Estamos apenas engatinhando. Na pré-história da humanidade. E nossa mente é a fronteira final. Sim, é temerário tomar um remédio que nem aqueles que o desenvolveram - que dirá os que os receitam - compreendem muito bem como funciona. Por vezes nos sentimos como quem dá uns tapas na televisão querendo que a imagem volte a aparecer. E o trabalho do psiquiatra muitas vezes é assim: torce a antena para um lado, para o outro, muda a televisão de lugar, vai seguindo essa e aquela pista tentando fazer a imagem ficar nítida. Isso tudo, com muita frequência, com seu paciente na mais alta corda bamba, com sua vida praticamente em suspenso, tentando talvez pela última vez, agarrado a um último fio de esperança, encarar a vida com algum gosto antes de decidir que não há saída ou perspectiva de melhora. É uma arte, que muitos executam não como quem lida com o que há de mais belo e delicado, mas sim como soldados obedientes da indústria farmacêutica, repetindo cegamente os mandamentos de seus DSMs, cegos ao desejo vivo e pulsante, agonizante, sofrente, que se coloca em suas mãos. Mas é uma arte que é uma técnica cega, tateando no escuro, praticamente. Por isso que meu psiquiatra, que hoje está se formando como psicanalista, disse que, ao recorrer à psicanálise em sua formação, estava procurando algo "mais fino". A psicanálise quer penetrar esse ser desejante, compreendê-lo, e, acima de tudo, fazê-lo compreender uma pequena ponta desse abismo escuro chamado psiquismo. Mas querer, nessa luta com palavras, prescindir de avanços que os tais remédios, aqueles mesmo que não entendemos bem como funcionam, nos proporcionam, é no mínimo uma imbecilidade. Não estamos brincando quando lidamos com gente doente. Estamos lidando com vidas, com situações-limite. É isso que médicos, terapeutas e palpiteiros de plantão com frequência esquecem ao receitar desleixadamente suas bolinhas ou jogas seus comentários irrefletidos sobre uma pessoa extremamente fragilizada.

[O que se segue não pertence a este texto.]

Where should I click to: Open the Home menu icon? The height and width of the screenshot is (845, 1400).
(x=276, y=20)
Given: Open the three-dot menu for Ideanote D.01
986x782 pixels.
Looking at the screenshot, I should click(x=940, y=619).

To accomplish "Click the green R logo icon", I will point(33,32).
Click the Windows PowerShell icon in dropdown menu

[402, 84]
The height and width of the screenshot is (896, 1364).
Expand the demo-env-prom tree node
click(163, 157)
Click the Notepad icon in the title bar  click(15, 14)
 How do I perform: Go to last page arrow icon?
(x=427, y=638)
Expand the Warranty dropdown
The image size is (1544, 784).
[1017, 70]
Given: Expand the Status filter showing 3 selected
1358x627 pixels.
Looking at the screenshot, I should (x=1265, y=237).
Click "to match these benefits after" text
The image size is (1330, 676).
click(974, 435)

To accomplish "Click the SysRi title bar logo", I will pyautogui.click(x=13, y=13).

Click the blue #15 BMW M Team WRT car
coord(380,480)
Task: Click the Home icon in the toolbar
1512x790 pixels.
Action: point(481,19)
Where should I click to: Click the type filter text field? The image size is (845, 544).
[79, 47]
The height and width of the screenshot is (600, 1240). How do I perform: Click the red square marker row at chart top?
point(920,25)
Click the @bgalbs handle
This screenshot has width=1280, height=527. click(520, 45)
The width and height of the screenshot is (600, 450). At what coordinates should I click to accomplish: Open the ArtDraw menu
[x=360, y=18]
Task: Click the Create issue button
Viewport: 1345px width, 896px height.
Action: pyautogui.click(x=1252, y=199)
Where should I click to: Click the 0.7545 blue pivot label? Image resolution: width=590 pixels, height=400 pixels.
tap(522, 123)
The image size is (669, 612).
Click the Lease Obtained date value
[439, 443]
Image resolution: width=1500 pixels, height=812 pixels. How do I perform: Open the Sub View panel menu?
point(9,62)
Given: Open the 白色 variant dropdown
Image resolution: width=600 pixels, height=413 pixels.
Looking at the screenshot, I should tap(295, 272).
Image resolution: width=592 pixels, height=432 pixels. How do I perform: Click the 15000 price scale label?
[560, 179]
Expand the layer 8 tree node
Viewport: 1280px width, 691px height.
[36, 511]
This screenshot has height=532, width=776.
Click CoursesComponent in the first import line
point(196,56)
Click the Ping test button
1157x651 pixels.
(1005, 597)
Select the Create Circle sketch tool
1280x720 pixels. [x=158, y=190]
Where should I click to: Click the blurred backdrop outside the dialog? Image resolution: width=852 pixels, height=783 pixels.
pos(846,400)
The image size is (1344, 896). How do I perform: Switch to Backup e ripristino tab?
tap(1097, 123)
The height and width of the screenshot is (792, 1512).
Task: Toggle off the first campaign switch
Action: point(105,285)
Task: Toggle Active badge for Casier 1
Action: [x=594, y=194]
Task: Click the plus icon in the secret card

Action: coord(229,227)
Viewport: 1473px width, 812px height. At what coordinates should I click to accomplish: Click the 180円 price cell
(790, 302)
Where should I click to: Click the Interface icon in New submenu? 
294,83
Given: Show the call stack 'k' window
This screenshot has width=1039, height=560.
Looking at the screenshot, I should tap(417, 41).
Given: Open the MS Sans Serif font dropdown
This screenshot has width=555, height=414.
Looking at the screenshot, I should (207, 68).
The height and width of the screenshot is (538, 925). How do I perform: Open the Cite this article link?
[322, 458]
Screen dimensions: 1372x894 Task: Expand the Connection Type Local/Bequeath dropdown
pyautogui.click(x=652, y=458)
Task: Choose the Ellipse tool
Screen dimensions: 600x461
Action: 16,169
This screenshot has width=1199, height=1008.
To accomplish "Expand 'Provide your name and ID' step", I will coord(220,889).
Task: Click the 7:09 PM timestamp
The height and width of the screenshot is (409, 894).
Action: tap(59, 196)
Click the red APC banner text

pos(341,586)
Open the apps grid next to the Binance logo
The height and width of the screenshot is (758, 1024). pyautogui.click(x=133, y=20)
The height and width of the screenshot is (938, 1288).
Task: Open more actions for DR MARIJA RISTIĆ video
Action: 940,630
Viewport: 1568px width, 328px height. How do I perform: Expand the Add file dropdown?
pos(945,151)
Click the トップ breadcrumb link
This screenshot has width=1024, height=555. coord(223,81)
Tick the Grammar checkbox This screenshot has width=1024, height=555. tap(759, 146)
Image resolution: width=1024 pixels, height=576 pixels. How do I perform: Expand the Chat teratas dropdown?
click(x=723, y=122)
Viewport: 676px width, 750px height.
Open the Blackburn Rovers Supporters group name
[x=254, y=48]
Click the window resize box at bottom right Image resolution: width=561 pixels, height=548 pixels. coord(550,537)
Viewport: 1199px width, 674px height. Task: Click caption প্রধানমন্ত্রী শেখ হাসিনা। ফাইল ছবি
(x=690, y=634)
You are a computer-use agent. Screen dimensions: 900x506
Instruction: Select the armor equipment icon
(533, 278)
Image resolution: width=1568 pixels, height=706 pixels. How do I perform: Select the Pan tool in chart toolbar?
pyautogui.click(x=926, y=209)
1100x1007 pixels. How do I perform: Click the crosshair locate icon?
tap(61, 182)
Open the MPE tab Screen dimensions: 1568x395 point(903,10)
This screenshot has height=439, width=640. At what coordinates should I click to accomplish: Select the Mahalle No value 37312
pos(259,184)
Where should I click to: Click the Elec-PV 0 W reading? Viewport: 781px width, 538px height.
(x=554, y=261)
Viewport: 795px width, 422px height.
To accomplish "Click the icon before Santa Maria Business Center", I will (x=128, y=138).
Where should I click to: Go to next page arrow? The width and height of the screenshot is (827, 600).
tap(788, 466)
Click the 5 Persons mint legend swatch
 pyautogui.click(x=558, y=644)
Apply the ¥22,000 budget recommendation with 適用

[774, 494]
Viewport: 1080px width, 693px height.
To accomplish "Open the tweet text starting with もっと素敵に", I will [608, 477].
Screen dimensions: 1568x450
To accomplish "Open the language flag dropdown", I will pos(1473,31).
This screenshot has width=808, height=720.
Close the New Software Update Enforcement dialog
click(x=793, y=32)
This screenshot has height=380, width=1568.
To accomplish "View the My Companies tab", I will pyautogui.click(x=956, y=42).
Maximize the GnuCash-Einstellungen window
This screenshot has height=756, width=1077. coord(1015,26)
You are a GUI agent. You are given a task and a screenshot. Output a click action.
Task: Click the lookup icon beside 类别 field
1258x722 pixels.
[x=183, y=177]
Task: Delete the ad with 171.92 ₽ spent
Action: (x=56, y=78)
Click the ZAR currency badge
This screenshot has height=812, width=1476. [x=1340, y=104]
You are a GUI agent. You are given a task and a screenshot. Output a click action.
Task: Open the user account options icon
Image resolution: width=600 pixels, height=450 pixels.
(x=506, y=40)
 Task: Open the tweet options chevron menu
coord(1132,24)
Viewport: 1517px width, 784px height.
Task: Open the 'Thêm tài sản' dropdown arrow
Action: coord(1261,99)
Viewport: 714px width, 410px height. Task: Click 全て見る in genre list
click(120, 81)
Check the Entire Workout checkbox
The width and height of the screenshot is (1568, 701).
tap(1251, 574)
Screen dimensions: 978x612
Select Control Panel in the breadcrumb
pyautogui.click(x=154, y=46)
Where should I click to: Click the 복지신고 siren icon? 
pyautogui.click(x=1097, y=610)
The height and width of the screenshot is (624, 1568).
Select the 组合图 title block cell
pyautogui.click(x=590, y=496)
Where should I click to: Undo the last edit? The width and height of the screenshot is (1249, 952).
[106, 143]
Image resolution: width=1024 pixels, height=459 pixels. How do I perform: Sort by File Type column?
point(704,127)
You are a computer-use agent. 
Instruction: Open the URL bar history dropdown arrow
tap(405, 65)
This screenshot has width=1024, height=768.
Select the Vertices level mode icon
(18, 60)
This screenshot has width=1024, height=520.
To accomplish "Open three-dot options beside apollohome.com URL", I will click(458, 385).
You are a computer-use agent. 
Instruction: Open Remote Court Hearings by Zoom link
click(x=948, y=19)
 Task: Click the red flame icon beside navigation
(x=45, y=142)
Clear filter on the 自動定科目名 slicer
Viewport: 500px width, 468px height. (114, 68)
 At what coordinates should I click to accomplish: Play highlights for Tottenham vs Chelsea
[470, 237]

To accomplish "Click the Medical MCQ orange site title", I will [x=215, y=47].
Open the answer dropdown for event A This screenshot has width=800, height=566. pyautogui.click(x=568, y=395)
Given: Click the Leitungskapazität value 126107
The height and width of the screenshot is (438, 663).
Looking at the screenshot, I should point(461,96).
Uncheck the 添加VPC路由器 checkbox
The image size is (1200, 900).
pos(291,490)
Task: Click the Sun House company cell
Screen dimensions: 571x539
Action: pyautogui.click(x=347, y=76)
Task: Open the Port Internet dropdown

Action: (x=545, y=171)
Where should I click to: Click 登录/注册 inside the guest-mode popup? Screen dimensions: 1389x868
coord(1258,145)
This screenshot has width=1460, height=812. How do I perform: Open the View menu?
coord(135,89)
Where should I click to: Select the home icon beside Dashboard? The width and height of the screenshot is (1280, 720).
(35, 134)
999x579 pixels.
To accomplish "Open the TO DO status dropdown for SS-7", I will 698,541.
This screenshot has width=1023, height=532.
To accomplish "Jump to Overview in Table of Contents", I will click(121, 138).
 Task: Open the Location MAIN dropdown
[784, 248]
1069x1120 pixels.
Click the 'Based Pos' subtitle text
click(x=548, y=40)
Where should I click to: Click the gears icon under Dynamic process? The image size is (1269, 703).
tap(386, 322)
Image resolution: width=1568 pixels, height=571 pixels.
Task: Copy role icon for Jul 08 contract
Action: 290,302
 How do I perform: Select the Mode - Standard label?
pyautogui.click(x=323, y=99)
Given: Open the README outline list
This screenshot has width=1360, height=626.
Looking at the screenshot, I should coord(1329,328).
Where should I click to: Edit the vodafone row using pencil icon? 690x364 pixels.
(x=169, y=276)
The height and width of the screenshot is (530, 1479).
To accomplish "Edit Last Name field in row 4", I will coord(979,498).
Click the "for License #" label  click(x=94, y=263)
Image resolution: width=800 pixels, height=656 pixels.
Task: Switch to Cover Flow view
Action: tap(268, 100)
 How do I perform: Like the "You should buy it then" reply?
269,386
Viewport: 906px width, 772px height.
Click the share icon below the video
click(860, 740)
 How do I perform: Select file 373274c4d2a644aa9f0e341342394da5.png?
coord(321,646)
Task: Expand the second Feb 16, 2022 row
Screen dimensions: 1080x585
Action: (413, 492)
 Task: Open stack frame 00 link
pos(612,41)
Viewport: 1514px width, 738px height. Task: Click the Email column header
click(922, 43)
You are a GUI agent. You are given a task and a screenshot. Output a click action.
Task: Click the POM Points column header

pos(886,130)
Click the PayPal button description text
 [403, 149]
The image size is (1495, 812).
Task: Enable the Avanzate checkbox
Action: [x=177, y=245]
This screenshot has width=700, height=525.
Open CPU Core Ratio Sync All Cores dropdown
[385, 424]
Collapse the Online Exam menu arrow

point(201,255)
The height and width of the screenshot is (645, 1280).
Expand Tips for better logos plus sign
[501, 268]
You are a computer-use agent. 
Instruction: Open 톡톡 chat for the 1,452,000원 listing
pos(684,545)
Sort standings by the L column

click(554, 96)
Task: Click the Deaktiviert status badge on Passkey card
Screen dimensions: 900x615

Eu não acredito que precise mais de remédios para conseguir enfrentar meu abismo. Mesmo assim, dá um puta frio na barriga. Essa porcaria que não sei por onde age foi uma tábua de salvação no meio de um oceano gelado. Agora, caminho com meus próprios pés, procuro com as palavras ouvir o eco que ressoa ao gritar nessa caverna escura. Como todos nós. Procurando.